さて、JASRACの暗部を暴いたとされる記事が名誉毀損とされた事件(「JASRACが横暴な取り立て」は「真実との証明なし」 ダイヤモンド社に賠償命令 - ITmedia NEWS)は、何が問題だったかというと、真実性について証明されなかったこと。別に事実かどうかを裁判所が決めるわけではありませんが、相応の証拠がなかったということでしょう。でも「横暴な取立て」「不明瞭」「あいまい」というのは今までの色々な話からすると…。

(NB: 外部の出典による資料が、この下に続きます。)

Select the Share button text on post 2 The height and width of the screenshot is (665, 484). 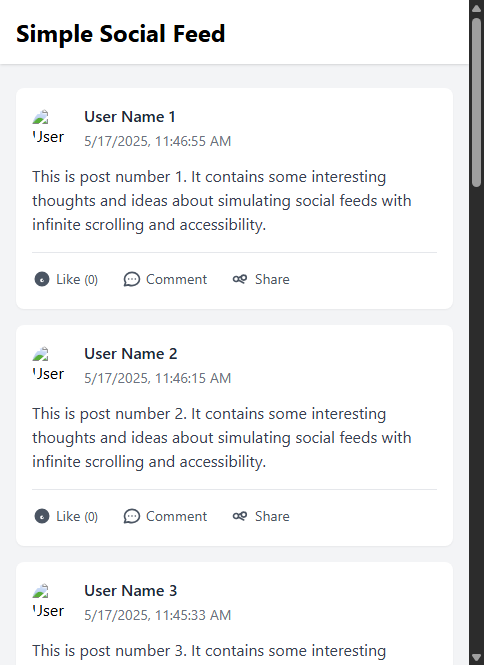272,516
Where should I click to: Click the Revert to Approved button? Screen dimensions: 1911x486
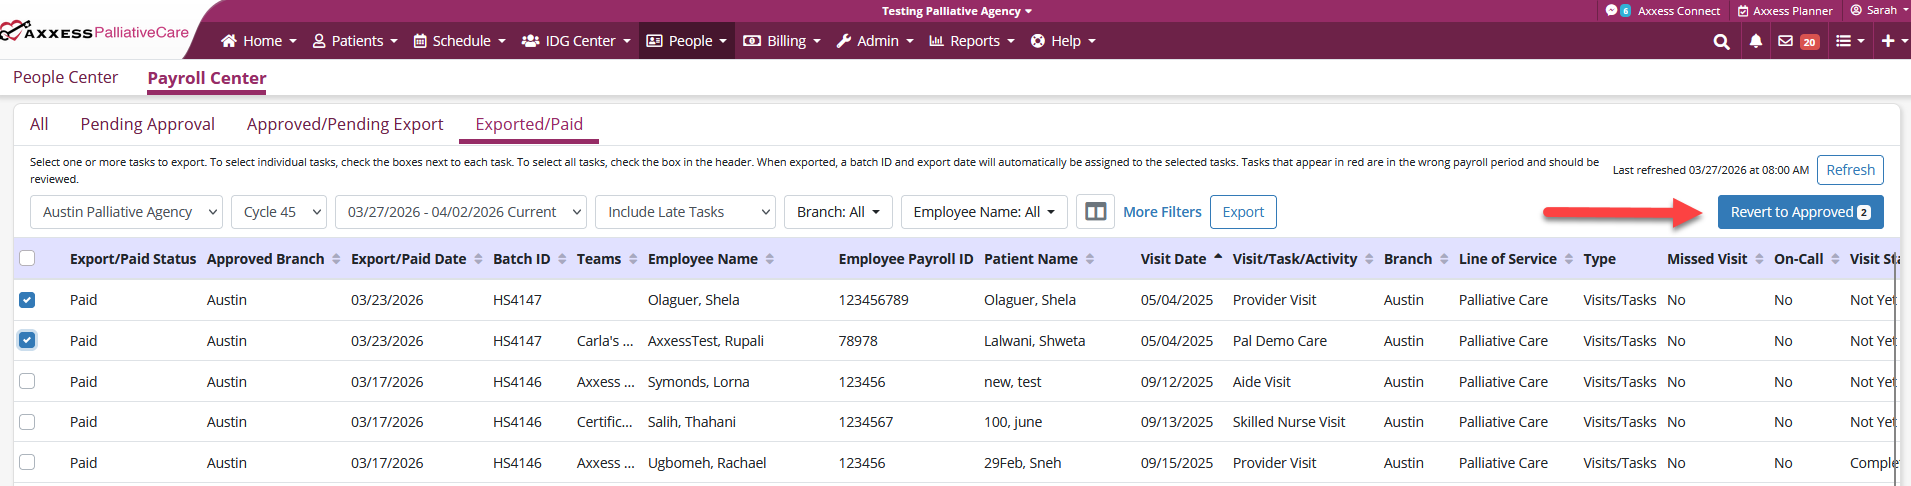pyautogui.click(x=1799, y=212)
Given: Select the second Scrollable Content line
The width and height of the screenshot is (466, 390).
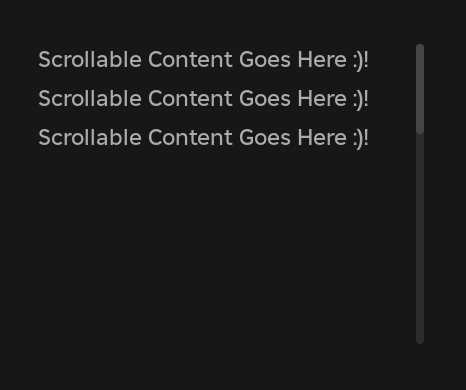Looking at the screenshot, I should tap(203, 99).
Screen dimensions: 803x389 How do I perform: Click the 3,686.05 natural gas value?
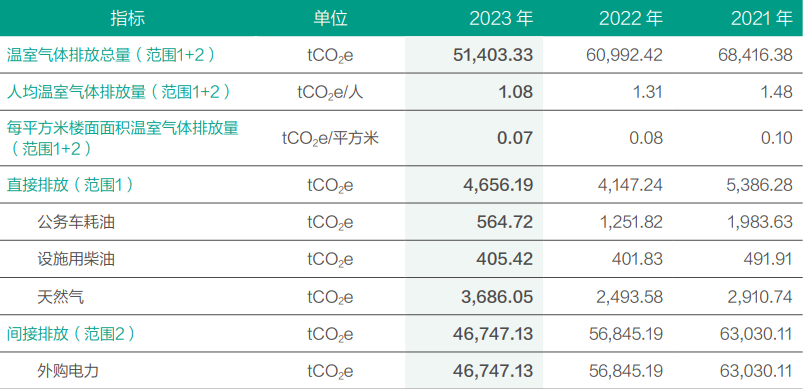[497, 296]
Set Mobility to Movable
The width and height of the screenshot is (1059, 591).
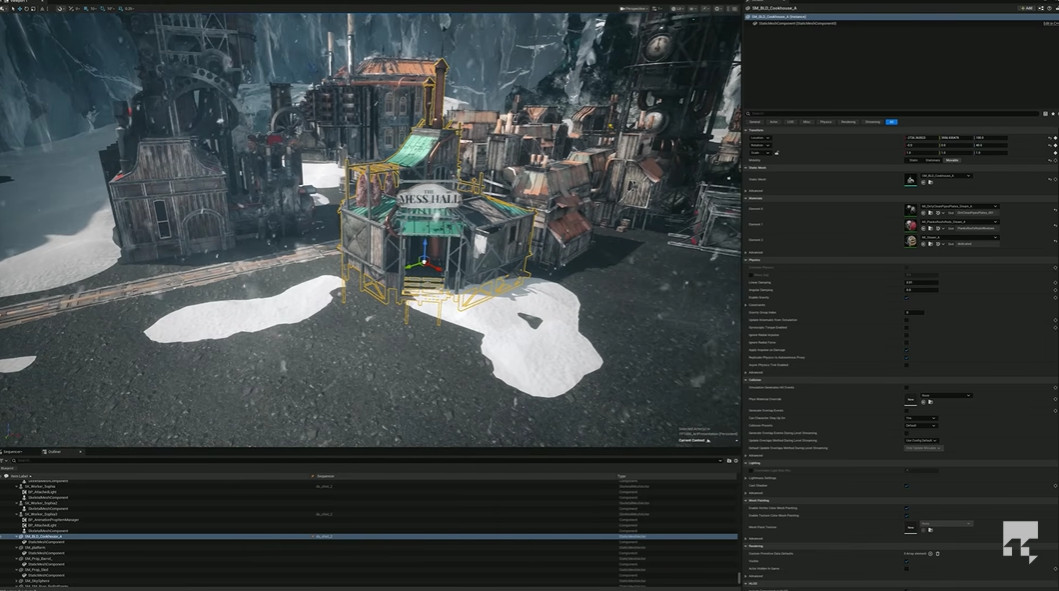[952, 160]
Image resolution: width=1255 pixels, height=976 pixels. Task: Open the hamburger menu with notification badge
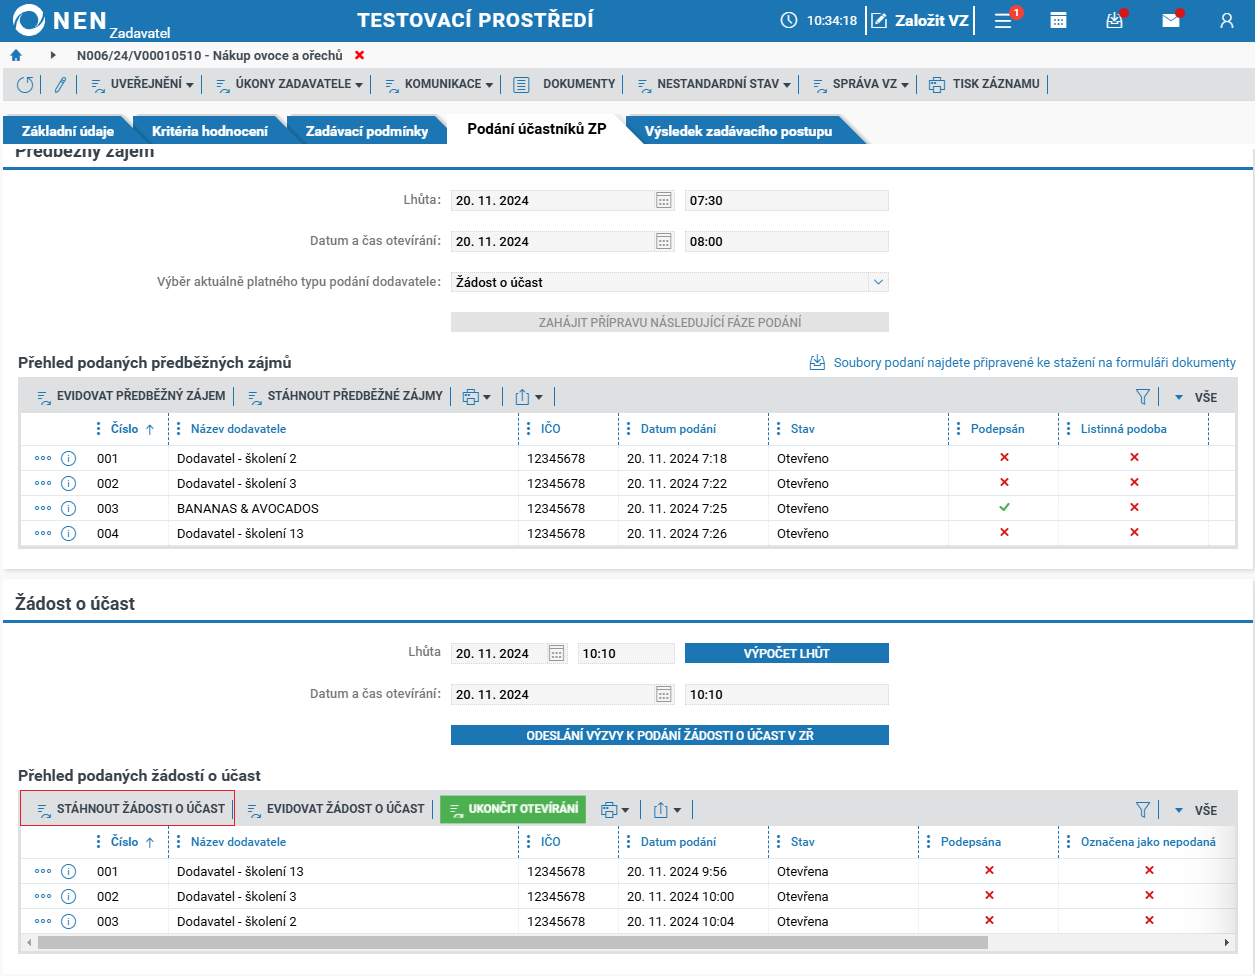click(x=1004, y=20)
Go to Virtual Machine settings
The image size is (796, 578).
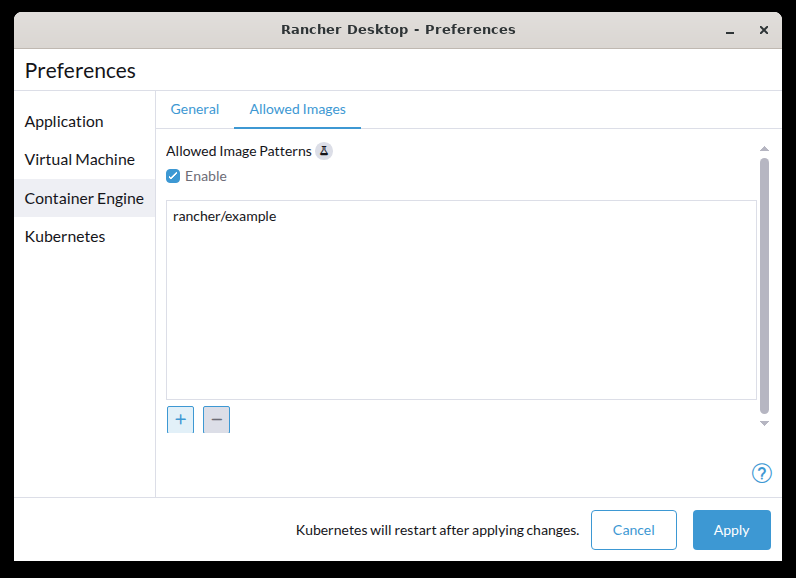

津田さんがつぶやいていた「相手から名誉毀損で来られた場合(ジャーナリズムが被告に立った場合の)真実の証明って難しい」(http://twitter.com/tsuda/statuses/708271972)ってのもありますが、この辺の告発ってのは嫌がらせなのか、悪を暴こうとしているのか、客観的に見極めが付かないことが多いわけです。名誉毀損ってのは便利だね。個人と法人で、告発事例と棄却事例のまとめなんかがあったらどういう使い方をされているか一目瞭然な気がする。

しかし、名誉毀損で訴えられちゃって負けた後に、真実性が証明されたら遡って名誉の回復とかがなされたりするのかしら。刑事裁判になったら前科が付くわけだし。そういう話ってあまり聞かないね。どうなんだろう。民事の損害賠償とかは返してもらえないのかな?